I also hear that my body would probably be better able to fight the disease if I was in better shape. Don't I know it. You can bet I've heard it from my doctor, my mother, my husband, and myself. I know that losing weight would alleviate some extra pressure off of my joints. And I'm trying. But it is hard to exercise in the midst of bad days. I really wish that advice would stop.
One of the hardest things to deal with is my students. I know that some of my kids know that I get sick every so often, and some have ventured to ask why (more so last year), but this isn't something you pop out and say...and is it their business? I battle with that. Sometimes I really want to finish grading their essays, but just can't hold a pen anymore. It would probably be easier to just tell them, but then it's an excuse, right? I don't know. I don't have answers for that.
The other hard topic is having kids. I was flat-out told by my doctor that while not impossible, it will be very difficult for me to conceive and stay pregnant. That's the nature of Lupus. So my only other pet peeve revolves around people asking....I guess I'm at that age. So many friends and family members are starting families and we're still here.
Don't get me wrong. I have faith. I just don't want the questions.
I will say that in the last year I've learned a lot about myself as a person. I think I am more in tune with my body now than when I was in great shape. I know when I'm pushing myself too hard. I know when I've hit my limit of stress and need to step away. I've balanced work and home life so that I'm not putting too much on myself. I know when I've hit my limit and need to stop.

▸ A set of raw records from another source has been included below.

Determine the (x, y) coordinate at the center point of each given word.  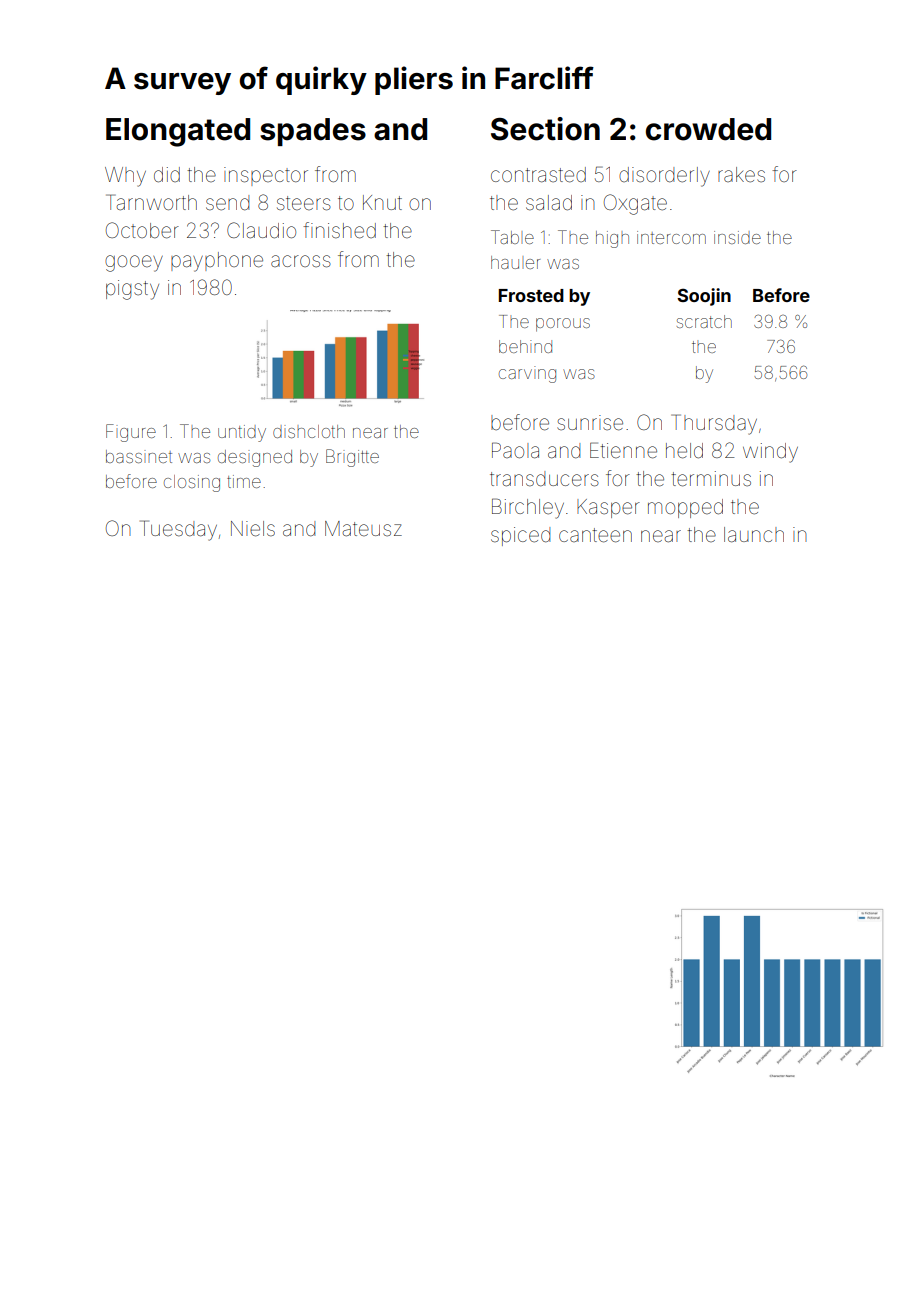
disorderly (664, 177)
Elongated (178, 132)
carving (527, 374)
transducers (544, 478)
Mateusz (363, 528)
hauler (515, 262)
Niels (253, 529)
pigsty (132, 290)
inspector (266, 176)
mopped (685, 508)
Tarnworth (151, 202)
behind (525, 346)
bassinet (139, 456)
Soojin (704, 297)
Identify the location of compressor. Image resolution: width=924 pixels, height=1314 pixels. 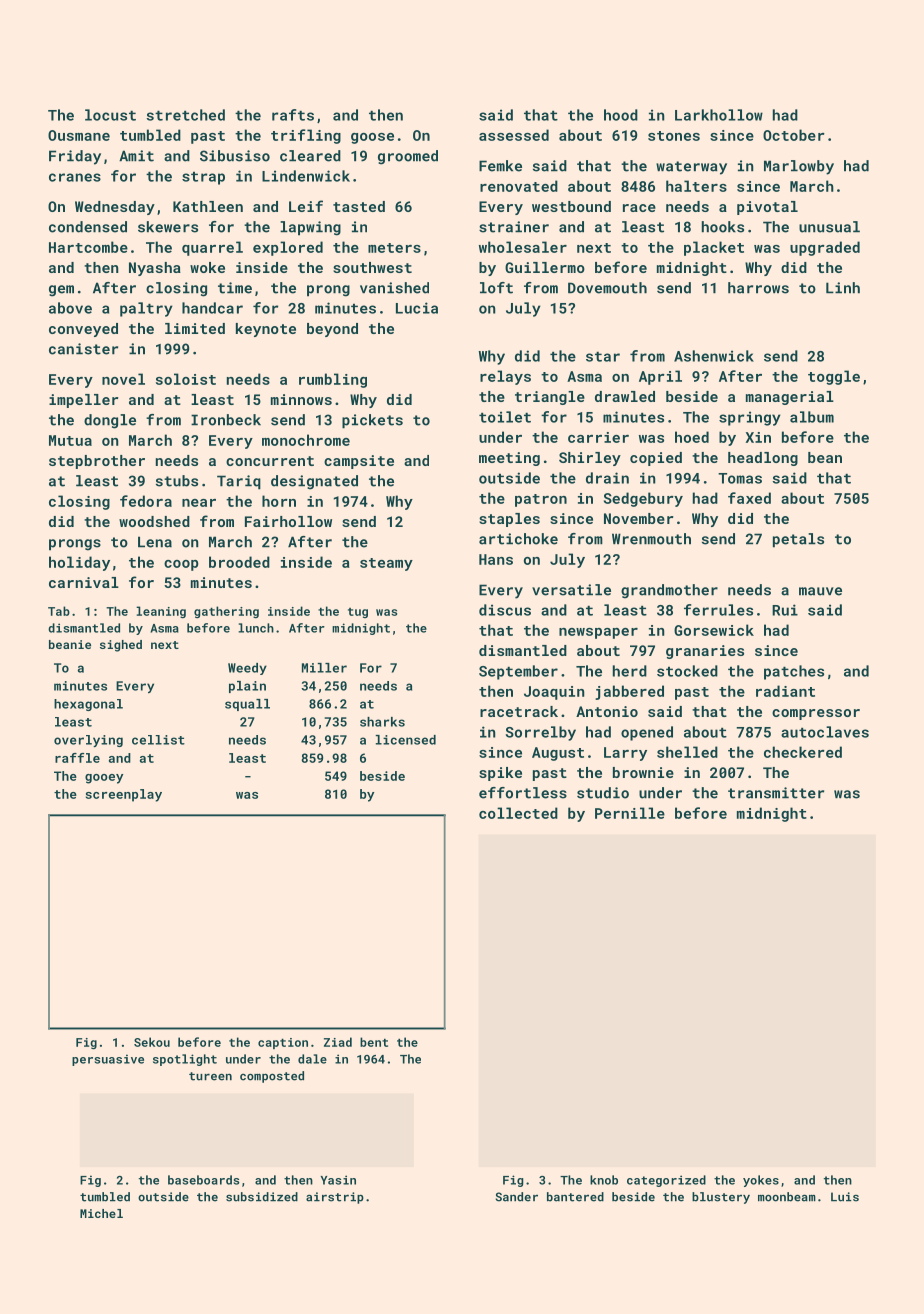
(816, 714).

I've also learned that I'm not going to let things get in my way. I have dreams and I'm going for them. When I'm feeling up to it, I write. And while it might not be any good, I'm doing it. And I read the things that move me in the moments I need them. I hug my husband and tell him I love him. I cuddle on the couch with my cats and they comfort me when I'm feeling awful. I teach my kids at school all the things they need to know about history and literature and writing, but also about how to be a good person, how to love and care for each other. At least I hope I do.
And I just try to push through each day in hopes that I make a difference somewhere.
In many ways...I guess I'm grateful for this. It has redefined who I am in a good way and has given me the push I needed to push myself. I think I have become more passionate about the things I love in the last year: Matt, my family, my "kids," writing, education, literacy, my home....Lupus, while a challenge, has also been a blessing.
I hope I explained myself well. Please let me know if you have questions about anything-the disease, my life, my wonderful husband, anything. I'd be happy to answer.